Мазурчик Юрчик – лентяха дай Ьоже! Чай рвать не хотел и мать на плантации привязывала его к своей кошёлке. Только так придавишь, пригнёшь к работе. Лишь на привязи он и рвал чай, без конца бурча матери, что труд извивает труженика в труп. Очень уж боялся быть извитым до последнего колечка.

– Поглубже прячьте…

На матушкину подковырку мы в ответ ни звука. Сопим в деле.

– До морковкина заговенья будете колупаться? – подпускает перчику она. – Иля вы от самих от себя ховаете? Ховайте… Я пойду нарву в фартук пхали на вечерю. Идите додому, не ждить меня.

Сумерки сине мазали всё вокруг.

За день, кажется, бережок нашего ручья заметно подрастил густую изумрудную бородку.

В уют её шелков валит полежать усталость.

Подгибаются, заплетаются ноги.

Мы кое-как переломили себя, разобрали старый плетень. Навязали по вязанке сушняка, пустые мешки на плечи – не так будет давить сучками – и в путь.

Эв-ва, весёленькая грядёт ночка.

Плечи у нас обгорели, схватились волдырями. Пока вязанка лежит на одном месте, ещё терпимо. Но меня угораздило споткнуться. Какая-то кривуляка ножом воткнулась в спину, я взвыл по-собачьи. Слышу: лопаются мои волдырики, горячие струйки сбегают по мне.

Тащились мы черепашьим ходом. Глеб что-то бормотнул, я не разобрал. И через два шага расплачиваюсь.

Моя вязанка наехала на тунговый ствол – вытянулся над тропкой, сливалась с высокого бугра.

Я отскочил назад, не удержался и с полна роста ухнул волдырной спиной на проклятую вязанку, будто на доску со стоячими иголками. Искры из глаз ослепили меня.

– Я ж тебе, тетеря, говорил! – вернулся Глеб. – Чем ты только и слушал!

Он приставил попиком свою вязанку к тунгу, подал мне руку.

– Вставайте, сударь. Вас ждёт ночь без сна и милосердия.

Я кинул мешок на плечи.

Глеб поднял мою вязанку, я подлез под неё.

– Взял?

– А куда я денусь? Взял…

Он осторожно опустил мне вязанку, и мы покарабкались в гору.

На большаке он с ожесточением сошвырнул в канаву свой сушняк, молча побрёл назад помочь мне.

16

Только солнце может благополучно заходить слишком далеко.

В. Жемчужников

Дома нас встретила Таня.

Она сидела на скрипучих перильцах, готовых в любую минуту завалиться, и грызла семечки.
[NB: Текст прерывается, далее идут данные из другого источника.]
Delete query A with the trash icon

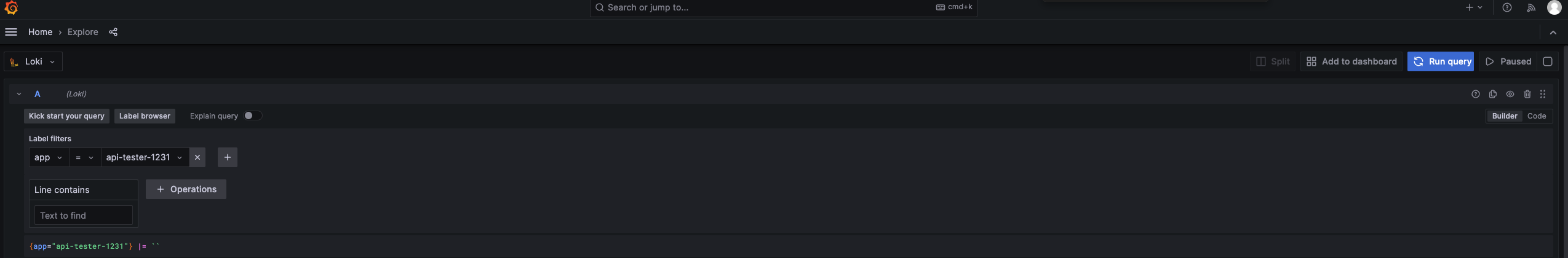coord(1527,94)
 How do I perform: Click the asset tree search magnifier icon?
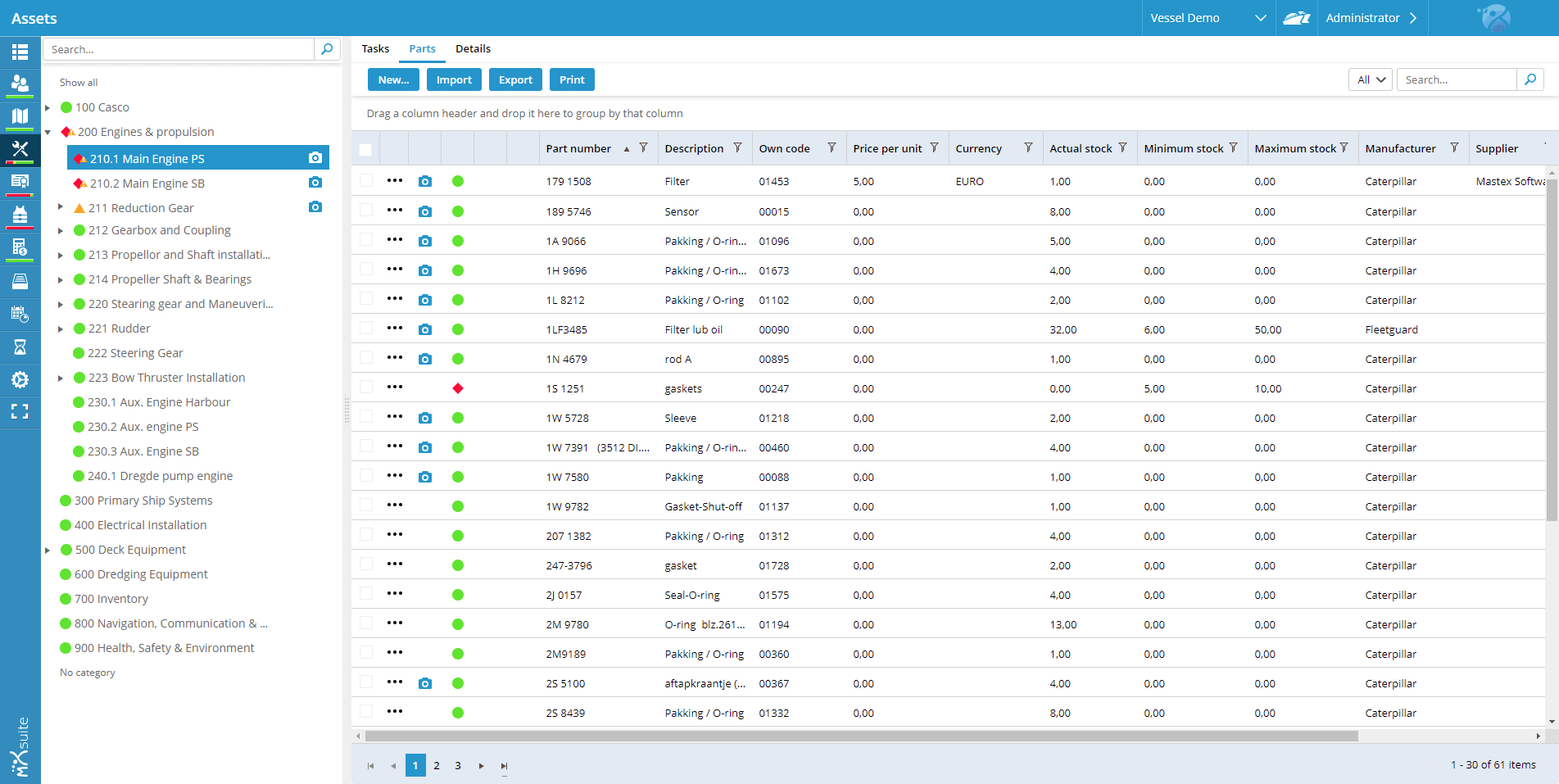(x=327, y=49)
Всё крыльцо было толсто закидано пахучей лузгой. Увидела нас, спрыгнула на пол, быстро поправила тесную красную юбку.

– Здоров, Глебушка, – рдея, уважительно подала Глебу пухлую томкую руку.
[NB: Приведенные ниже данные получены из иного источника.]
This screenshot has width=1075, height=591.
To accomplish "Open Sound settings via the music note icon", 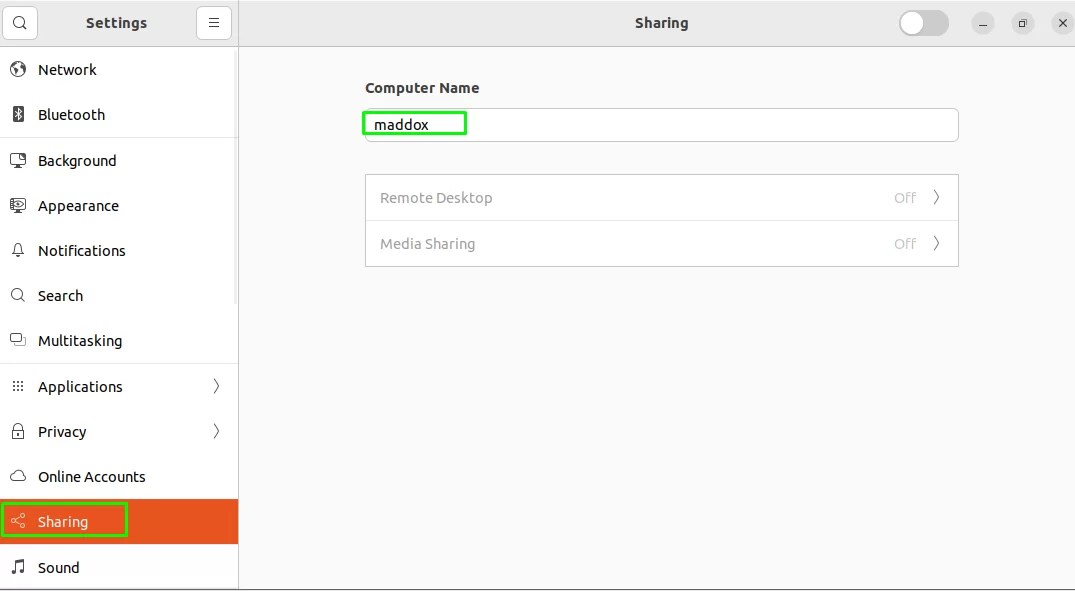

– Здравствуй, коли не шутишь! – с напускной лихостью давнул её за одни пальчики наш притворяшка.

Как же! Плети, плетень, сегодня твой день! Чего он вола вертит? Перед кем комедию ломает? Сам же рад-радёшенек встрече. Полтинники сразу продали!

– Привет, мизинчик, – кивнула мне Таня.

– Привет, тёзка.

Мы с нею мизинчики, меньшаки в своих семьях. На этом наше родство обламывается. Зато за Глебом с Танюрой тайком бегает по району кличка жениха и невесты. Было, сидели за одной партой. В седьмом она бросила школу, и теперь в свои пятнадцать Таня уже не учится, работает на чаю.
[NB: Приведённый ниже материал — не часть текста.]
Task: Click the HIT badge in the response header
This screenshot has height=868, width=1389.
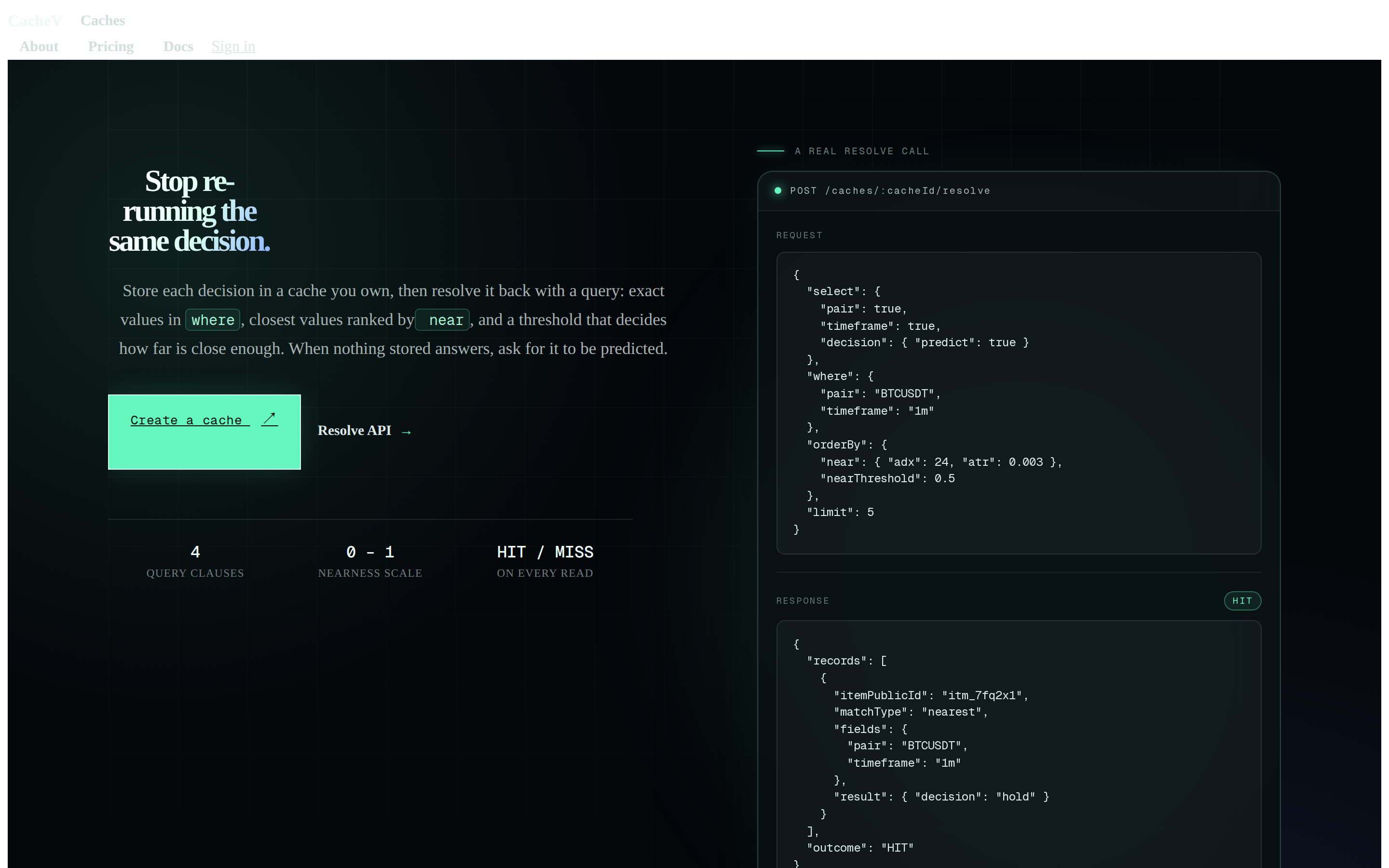Action: 1242,600
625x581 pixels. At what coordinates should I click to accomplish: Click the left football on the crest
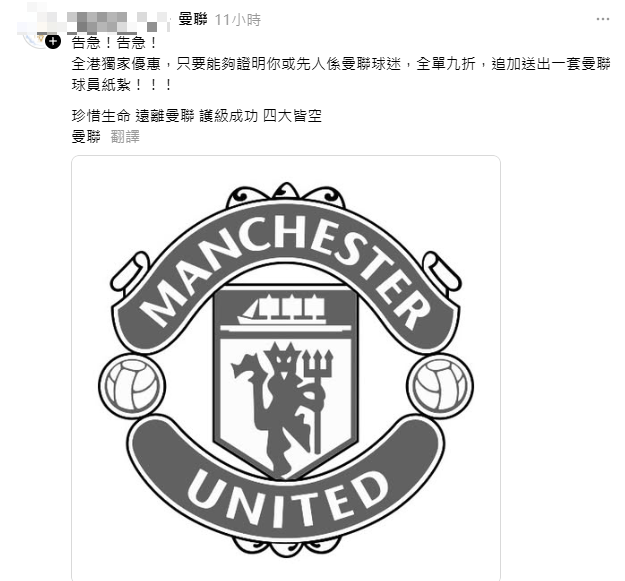click(132, 386)
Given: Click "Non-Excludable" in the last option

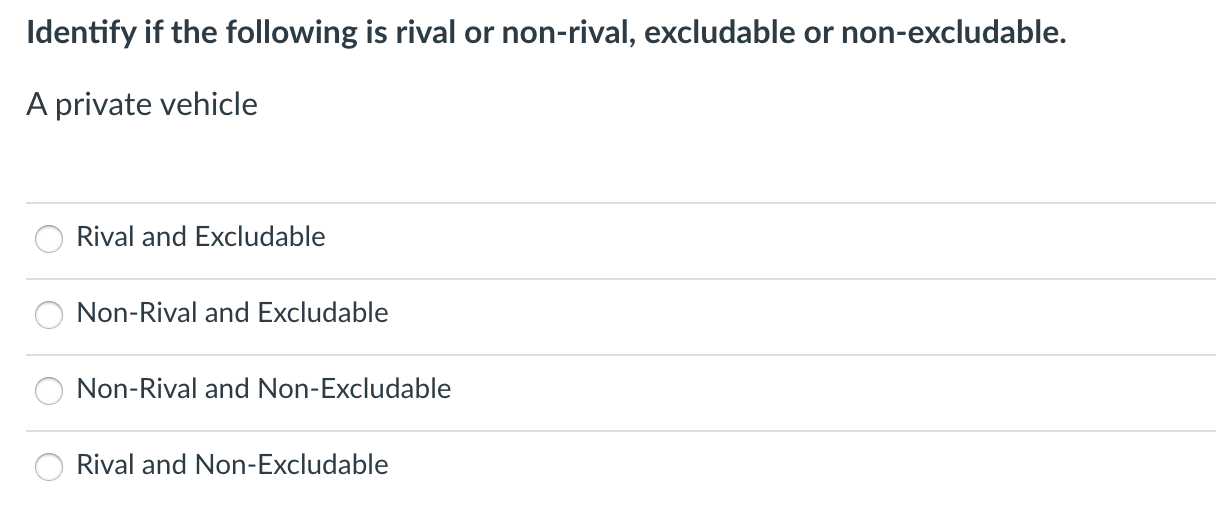Looking at the screenshot, I should [292, 465].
Отец и мать её погибли в войну. Так говорилось всем.

На самом деле родители пропали в тюрьме.

Отец самоуком научился читать по складам. Пока перепрыгнет через долгое слово, плотно взопреет, а таки перепрыгнет. Сначала брал в библиотеке всё детские книжки, к взрослым боялся подступаться. А тут набежал на «Мать» Горького. Отважился, взял.

Полгода казнился. Принёс назад.

– Понравилась? – спросила библиотекарша.

– Нет!

Библиотекарка палец к губёнкам.

Отец и вовсе ошалел.

– Что ты мне рот затыкаешь? Имею я праву иметь свою мнению? Вроде-кась и-ме-ю! Вот я и сымаю спрос. Почему простые люди у него не скажут живого словечушка? Чтобы в душу легло праздничком? Всё лалакают книжно, как иноземы какие.

– Да, да! – подпела мать. Жили родители ладно. Везде часто появлялись вместе. – Он всё читал мне. Так я чудом не угорела со скукотищи.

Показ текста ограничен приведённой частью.